FIG. 1.

p38 activity increases upon muscle differentiation prior to induction of myogenin. (a) C2C12 myoblasts were cultured in GM until they were 90 to 95% confluent and then shifted to DM. Lysates were prepared from subconfluent cells in GM or cells kept for 1 to 3 days in DM as indicated. p38 was immunoprecipitated and its activity was measured by an immune complex kinase assay (KA) using AFT2 as a substrate. The amount of p38 was assessed by immunoblotting (IB). α-p38, anti-p38 antibody. (b) Equal amounts of whole-cell lysates were separated by SDS-PAGE in duplicate.

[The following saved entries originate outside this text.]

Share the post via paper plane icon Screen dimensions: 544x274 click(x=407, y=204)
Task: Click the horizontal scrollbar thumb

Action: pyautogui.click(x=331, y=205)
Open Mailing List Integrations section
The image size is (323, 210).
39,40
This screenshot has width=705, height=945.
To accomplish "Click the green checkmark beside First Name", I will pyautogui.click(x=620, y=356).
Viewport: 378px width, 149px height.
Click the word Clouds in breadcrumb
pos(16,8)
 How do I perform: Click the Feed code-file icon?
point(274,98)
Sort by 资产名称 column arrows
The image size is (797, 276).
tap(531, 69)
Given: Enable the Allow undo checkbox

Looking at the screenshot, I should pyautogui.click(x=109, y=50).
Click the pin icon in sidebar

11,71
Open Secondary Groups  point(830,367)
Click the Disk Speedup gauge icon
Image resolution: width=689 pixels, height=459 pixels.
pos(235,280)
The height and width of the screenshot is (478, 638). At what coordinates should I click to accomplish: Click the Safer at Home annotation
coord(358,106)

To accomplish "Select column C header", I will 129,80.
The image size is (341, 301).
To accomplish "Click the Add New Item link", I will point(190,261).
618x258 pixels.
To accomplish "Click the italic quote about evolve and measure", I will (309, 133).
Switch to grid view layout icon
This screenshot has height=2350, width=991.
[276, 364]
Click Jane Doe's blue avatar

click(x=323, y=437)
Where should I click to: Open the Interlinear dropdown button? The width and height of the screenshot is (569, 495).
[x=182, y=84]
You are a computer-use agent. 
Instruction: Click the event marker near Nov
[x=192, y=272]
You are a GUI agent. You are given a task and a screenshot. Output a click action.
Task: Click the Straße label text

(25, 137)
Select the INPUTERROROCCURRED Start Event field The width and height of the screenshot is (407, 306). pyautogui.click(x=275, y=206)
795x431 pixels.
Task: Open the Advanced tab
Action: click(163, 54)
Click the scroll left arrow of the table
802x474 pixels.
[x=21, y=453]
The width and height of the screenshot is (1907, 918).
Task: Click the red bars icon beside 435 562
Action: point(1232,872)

Activation of p38 in C2C12 cell lysates was determined by immunoblotting with antibodies specific to phosphorylated and activated p38 (α-pP38) or total p38. (c) JNK activity and expression in C2C12 cell lysates were determined by an immune complex kinase assay using c-Jun as a substrate and by immunoblotting, respectively. α-JNK, anti-JNK antibody. (d) Samples (30 μg) of C2C12 extracts were analyzed by immunoblotting with anti-phospho-ERK antibody (α-pERK). The same membrane was stripped and reprobed with antibody against total ERK (α-ERK) to monitor the amounts of loaded proteins. (e) A coculture of undifferentiated C2C12 myoblasts and differentiated myotubes was prepared by mixing a population of myoblasts growing in GM and myoblasts previously cultured in DM for 24 h. This mixed population was cultured in GM for 1 day. Thereafter, cells were fixed and analyzed by immunohistochemistry with antibody specific to pP38. (f) Subconfluent C2C12 cells in GM were switched to DM and were collected at the indicated times (in hours). p38 activity was examined by an immune complex kinase assay, and expression of myogenin was determined by immunoblotting. α-Myog, anti-myogenin antibody.